Stridh M, Sörnmo L, Meurling C J, Olsson S B
Signal Processing Group, Department Applied Electronics, Lund University, S-221 00 Lund, Sweden.
IEEE Trans Biomed Eng. 2001 Jan;48(1):19-27. doi: 10.1109/10.900245.
Time-frequency analysis is considered for characterizing atrial fibrillation in the surface electrocardiogram (ECG). Variations in fundamental frequency of the fibrillatory waves are tracked by using different time-frequency distributions which are appropriate to short- and long-term variations. The cross Wigner-Ville distribution is found to be particularly useful for short-term analysis due to its ability to handle poor signal-to-noise ratios. In patients with chronic atrial fibrillation, substantial short-term variations exist in fibrillation frequency and variations up to 2.5 Hz can be observed within a few seconds.

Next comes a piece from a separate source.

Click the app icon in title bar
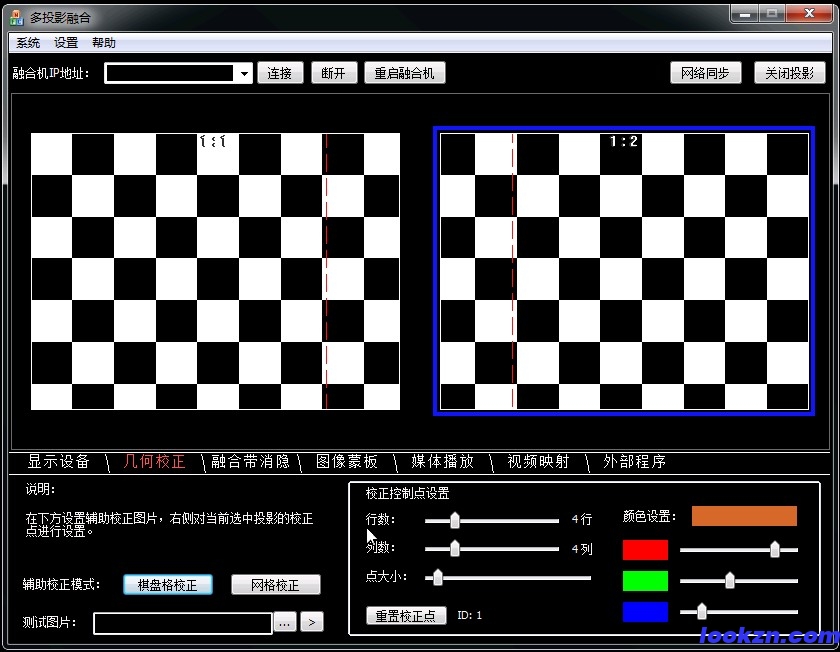Viewport: 840px width, 652px height. click(16, 18)
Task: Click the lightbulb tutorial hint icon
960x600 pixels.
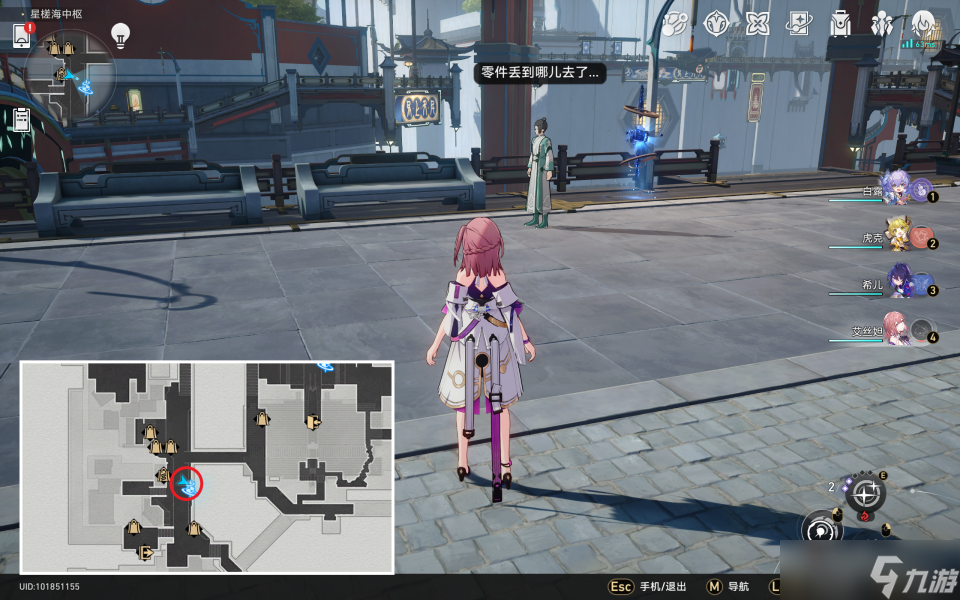Action: [120, 36]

Although time-frequency analysis is performed independently in each lead, short-term variations in fibrillation frequency often exhibit a similar pattern in the leads V1, V2 and V3. Using different techniques for short- and long-term analysis, it is possible to reliably detect subtle long-term changes in fibrillation frequency, e.g., related to an intervention, which otherwise would have been obscured by spontaneous variations in fibrillation frequency.
时频分析被用于表征体表心电图(ECG)中的房颤。通过使用适用于短期和长期变化的不同时频分布来追踪颤动波基频的变化。交叉维格纳-威利分布因其处理低信噪比的能力而被发现对短期分析特别有用。在慢性房颤患者中,颤动频率存在显著的短期变化,并且在几秒钟内可观察到高达2.5Hz的变化。尽管时频分析是在每个导联中独立进行的,但颤动频率的短期变化在V1、V2和V3导联中通常呈现相似的模式。使用不同的短期和长期分析技术,可以可靠地检测颤动频率的细微长期变化,例如与干预相关的变化,否则这些变化会被颤动频率的自发变化所掩盖。